Supermarkets need to avoid crowding and create adequate spacing between individuals. Effective measures could include:

  • monitoring the number of customers within store e.g using Google map and limiting access to avoid congestion
  • implementing queue management systems to limit crowds gathering at entrances and maintain the 2 metres distance
  • reminding customers to only buy what they need

Staff canteens and rest areas

It is very unlikely that coronavirus is transmitted through food. Effective measures could include:

  • As far as reasonably possible, a distance of 2 metres should be maintained between users
  • staff can continue to use rest areas if they apply the same social distancing
  • notices promoting hand hygiene and social distancing should be placed visibly in these areas
  • if possible, increase the number of hand washing stations available

Takeaways and restaurants offering a pick-up service

Customers should be encouraged to order online, by app, or by phone.
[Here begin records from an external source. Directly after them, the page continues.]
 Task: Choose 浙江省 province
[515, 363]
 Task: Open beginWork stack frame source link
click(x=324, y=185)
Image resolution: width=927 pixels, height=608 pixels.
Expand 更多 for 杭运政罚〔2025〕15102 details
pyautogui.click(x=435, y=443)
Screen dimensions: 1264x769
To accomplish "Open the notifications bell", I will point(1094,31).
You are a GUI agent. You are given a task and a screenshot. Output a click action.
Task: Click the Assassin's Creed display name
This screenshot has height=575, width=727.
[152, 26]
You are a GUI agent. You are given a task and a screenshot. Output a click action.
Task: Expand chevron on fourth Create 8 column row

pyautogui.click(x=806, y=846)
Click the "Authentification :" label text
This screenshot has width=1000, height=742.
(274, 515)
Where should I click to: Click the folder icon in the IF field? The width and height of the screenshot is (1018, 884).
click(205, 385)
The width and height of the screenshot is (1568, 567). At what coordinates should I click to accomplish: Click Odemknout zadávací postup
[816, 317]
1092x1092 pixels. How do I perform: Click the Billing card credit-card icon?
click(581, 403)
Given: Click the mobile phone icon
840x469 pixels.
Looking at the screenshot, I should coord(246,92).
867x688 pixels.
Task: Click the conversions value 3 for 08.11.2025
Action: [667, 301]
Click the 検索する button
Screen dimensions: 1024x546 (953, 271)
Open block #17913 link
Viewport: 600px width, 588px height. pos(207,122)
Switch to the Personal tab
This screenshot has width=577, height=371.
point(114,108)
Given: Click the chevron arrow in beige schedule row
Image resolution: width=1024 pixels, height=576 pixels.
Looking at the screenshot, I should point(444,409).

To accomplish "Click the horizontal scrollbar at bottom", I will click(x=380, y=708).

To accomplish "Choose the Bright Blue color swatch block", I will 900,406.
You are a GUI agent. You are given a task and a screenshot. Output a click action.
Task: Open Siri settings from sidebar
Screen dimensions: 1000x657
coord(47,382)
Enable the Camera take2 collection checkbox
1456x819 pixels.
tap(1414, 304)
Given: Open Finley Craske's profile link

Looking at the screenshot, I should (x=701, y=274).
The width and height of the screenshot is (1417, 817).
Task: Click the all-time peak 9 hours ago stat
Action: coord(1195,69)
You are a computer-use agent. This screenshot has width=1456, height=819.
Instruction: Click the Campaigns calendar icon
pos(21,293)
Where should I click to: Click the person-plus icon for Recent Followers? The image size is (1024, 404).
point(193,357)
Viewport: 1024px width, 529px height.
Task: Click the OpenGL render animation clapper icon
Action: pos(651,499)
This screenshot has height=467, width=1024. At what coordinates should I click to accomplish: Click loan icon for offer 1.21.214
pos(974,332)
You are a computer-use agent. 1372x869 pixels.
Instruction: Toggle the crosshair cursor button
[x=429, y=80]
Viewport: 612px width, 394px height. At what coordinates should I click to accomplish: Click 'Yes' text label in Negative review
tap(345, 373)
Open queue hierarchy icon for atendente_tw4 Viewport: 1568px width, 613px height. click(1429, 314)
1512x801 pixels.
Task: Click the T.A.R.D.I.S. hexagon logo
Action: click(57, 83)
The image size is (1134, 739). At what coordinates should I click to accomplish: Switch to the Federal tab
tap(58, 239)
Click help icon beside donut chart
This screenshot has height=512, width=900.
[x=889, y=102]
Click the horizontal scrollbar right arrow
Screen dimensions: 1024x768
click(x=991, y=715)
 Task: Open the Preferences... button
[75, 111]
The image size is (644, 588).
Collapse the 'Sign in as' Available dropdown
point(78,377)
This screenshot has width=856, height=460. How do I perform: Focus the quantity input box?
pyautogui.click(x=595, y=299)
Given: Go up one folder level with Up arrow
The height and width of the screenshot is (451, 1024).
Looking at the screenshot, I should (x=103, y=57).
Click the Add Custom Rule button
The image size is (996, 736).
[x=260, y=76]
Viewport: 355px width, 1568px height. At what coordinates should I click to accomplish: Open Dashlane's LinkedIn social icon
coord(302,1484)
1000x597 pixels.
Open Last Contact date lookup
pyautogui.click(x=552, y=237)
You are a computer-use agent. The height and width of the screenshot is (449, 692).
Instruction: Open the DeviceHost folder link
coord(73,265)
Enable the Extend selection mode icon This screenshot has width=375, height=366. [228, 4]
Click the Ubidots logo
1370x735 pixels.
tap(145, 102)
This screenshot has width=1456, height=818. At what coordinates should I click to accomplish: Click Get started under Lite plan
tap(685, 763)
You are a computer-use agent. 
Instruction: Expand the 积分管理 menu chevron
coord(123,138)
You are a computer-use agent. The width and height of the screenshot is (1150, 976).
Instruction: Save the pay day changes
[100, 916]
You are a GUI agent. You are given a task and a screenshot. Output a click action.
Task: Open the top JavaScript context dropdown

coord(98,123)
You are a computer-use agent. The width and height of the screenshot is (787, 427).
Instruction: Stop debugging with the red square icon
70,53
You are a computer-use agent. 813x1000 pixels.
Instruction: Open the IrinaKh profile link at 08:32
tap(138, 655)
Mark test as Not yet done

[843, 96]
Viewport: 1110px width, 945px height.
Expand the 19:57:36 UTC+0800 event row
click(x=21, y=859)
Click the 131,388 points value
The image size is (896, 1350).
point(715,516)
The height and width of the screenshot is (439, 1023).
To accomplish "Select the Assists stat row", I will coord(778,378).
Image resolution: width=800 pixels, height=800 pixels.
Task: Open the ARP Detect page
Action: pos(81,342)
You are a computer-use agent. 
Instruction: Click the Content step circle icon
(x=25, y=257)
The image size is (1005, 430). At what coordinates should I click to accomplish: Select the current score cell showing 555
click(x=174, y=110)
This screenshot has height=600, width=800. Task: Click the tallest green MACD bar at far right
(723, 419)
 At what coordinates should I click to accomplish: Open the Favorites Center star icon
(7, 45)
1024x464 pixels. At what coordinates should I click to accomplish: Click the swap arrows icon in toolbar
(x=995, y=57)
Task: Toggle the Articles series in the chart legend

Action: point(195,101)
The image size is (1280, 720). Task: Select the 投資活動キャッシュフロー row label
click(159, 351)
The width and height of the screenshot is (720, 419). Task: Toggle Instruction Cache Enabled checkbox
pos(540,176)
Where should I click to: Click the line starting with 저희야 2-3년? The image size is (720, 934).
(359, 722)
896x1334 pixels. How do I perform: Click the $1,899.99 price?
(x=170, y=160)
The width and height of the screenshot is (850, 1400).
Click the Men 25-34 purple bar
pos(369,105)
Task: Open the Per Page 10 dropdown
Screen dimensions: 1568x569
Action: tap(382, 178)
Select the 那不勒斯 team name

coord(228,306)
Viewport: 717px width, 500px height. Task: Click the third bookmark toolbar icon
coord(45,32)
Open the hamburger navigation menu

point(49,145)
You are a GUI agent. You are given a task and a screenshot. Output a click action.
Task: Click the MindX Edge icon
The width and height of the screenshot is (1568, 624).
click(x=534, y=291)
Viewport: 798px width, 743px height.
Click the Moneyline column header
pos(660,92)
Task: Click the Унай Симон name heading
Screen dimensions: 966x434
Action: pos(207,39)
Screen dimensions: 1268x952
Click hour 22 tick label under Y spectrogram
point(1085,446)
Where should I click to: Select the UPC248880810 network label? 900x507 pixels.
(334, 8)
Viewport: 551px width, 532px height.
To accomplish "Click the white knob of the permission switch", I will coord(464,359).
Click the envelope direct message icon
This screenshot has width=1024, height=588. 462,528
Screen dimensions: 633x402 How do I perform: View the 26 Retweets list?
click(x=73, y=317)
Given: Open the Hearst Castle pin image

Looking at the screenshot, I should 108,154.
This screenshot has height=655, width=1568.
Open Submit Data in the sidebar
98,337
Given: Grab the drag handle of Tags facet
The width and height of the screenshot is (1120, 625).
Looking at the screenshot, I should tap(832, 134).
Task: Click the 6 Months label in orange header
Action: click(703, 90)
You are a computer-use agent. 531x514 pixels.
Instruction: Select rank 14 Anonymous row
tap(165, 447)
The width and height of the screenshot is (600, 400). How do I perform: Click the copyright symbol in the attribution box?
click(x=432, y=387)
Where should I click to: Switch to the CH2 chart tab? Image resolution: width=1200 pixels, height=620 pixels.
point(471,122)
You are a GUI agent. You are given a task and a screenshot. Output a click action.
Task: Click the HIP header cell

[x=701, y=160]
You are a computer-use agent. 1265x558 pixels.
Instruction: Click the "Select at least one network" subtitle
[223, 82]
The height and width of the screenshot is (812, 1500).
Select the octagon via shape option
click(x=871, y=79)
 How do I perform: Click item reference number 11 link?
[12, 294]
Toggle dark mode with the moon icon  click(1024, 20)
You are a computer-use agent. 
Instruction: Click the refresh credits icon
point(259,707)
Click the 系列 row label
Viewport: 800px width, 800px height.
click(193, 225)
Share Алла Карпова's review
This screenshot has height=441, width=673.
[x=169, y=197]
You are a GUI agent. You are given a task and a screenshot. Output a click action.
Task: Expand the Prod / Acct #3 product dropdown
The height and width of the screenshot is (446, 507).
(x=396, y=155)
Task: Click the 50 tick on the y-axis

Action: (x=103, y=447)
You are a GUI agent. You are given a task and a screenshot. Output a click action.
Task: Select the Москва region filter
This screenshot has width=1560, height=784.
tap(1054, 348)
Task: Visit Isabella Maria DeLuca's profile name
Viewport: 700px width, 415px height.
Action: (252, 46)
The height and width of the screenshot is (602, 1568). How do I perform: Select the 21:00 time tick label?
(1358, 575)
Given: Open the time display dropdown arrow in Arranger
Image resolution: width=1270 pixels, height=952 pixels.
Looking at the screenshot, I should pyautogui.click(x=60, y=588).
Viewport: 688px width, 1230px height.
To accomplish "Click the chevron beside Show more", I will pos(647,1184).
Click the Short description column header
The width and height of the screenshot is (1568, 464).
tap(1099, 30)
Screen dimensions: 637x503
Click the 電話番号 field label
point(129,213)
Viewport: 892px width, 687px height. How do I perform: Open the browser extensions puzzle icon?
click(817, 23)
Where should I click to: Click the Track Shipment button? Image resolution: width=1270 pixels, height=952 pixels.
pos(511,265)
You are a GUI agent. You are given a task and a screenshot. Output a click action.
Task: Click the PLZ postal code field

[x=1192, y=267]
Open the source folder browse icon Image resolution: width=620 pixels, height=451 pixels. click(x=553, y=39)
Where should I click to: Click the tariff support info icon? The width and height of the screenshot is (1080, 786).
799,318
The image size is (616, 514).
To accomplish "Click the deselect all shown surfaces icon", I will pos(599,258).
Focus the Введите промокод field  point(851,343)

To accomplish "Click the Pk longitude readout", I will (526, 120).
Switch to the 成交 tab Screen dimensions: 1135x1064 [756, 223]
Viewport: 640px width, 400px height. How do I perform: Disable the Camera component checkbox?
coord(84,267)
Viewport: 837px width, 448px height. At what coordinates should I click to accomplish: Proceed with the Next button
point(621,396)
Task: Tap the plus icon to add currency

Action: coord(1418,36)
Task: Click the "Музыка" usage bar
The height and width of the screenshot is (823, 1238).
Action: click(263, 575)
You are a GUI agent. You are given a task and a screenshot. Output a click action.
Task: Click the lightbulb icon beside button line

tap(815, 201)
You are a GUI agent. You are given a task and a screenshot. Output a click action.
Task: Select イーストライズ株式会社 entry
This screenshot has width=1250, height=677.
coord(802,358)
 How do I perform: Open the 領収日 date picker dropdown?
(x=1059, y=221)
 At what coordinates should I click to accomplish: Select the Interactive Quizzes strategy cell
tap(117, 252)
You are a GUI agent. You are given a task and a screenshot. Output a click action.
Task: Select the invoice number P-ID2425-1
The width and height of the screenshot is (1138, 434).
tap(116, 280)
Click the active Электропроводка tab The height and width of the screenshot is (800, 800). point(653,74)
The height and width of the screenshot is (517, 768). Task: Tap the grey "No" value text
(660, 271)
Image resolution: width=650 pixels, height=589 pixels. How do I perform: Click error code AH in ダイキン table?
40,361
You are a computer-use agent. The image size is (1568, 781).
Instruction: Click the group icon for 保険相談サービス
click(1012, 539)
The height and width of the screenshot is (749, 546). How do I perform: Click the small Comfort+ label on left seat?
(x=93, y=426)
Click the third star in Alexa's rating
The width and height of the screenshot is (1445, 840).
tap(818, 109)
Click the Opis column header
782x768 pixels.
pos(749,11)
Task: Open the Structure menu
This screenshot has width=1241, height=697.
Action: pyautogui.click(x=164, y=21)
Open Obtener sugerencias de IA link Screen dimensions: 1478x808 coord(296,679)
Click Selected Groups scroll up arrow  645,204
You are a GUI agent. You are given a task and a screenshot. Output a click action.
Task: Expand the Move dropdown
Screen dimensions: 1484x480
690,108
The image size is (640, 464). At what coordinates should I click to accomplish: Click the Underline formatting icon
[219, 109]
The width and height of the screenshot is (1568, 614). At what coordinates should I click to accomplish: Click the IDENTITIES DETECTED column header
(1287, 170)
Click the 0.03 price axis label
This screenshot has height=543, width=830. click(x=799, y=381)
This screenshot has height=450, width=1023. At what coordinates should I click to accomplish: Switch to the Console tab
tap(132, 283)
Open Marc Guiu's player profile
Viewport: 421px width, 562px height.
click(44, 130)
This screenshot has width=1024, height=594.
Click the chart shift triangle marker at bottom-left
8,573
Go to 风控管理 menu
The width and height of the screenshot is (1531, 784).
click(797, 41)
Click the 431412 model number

Customers waiting to order or collect should wait in a designated area where a 2-metre distance from other people can be maintained.

If this is not possible, customers should enter the premises one at a time and only when their order is ready to be made or collected.

Collection times should be staggered to discourage crowding outside the premises.

Where queuing is taking place, you should use queue management systems to maintain a 2-metre distance between people.

Outdoor food markets and farmers markets

The main concern with outdoor food markets is to avoid crowds gathering. The good practices are”

taking orders online or by telephone in advance and pre-packing orders to limit face-to-face time in the market

  • considering delivery services if possible

Food hygiene guidance

Businesses can help reduce the spread of coronavirus by reminding everyone to follow good food hygiene practices. A Food Safety Management System (FSMS) that includes existing food hygiene guidance and HACCP processes should be followed. If you need help in developing the HACCP, please contact us, our Highfield food safety and HACCP courses can build capacities for your employees.

Employers should stress the importance of more frequent handwashing and maintaining good hygiene practices in food preparation and handling areas during COVID-19.

The FSA’s guidance on good hygiene practices in food preparation and their HACCP processes guidance is intended to ensure staff follow good hygiene practices to prevent the spread of disease to food. Key safety points include being fit for work, washing hands and wearing aprons or other clean clothing as appropriate. The FSA Safe Method checklist allows employers to assess the personal hygiene and fitness to work practices in their workplace.

Coronavirus (COVID-19) can also spread through contact with a surface or object that has the coronavirus on it. Effective cleaning helps minimise the spread of coronavirus (COVID-19).

Managing employee sickness

  • If anyone develops symptoms of coronavirus (COVID-19) in the business or workplace they should be sent home and advised to follow the stay at home guidance following government guidelines.
  • If a member of staff has helped someone who has developed symptoms of coronavirus (COVID-19), they do not need to go home unless they develop symptoms themselves.
  • They should wash their hands thoroughly for 20 seconds after any contact with someone who is unwell with symptoms consistent with coronavirus infection.
  • It is not necessary to close the business or workplace or send any staff home unless government policy changes. You should keep monitoring the government response to coronavirus for further updates.
  • The Food Standards Agency’s fitness for work guidance for staff who handle food products provides advice on managing sickness in a food business.

Accidents, security and other incidents

In an emergency (for example, an accident, fire, or break in), people do not have to stay 2m apart if it would be unsafe.

People involved in the provision of assistance to others should pay particular attention to sanitation measures immediately afterwards, including washing hands.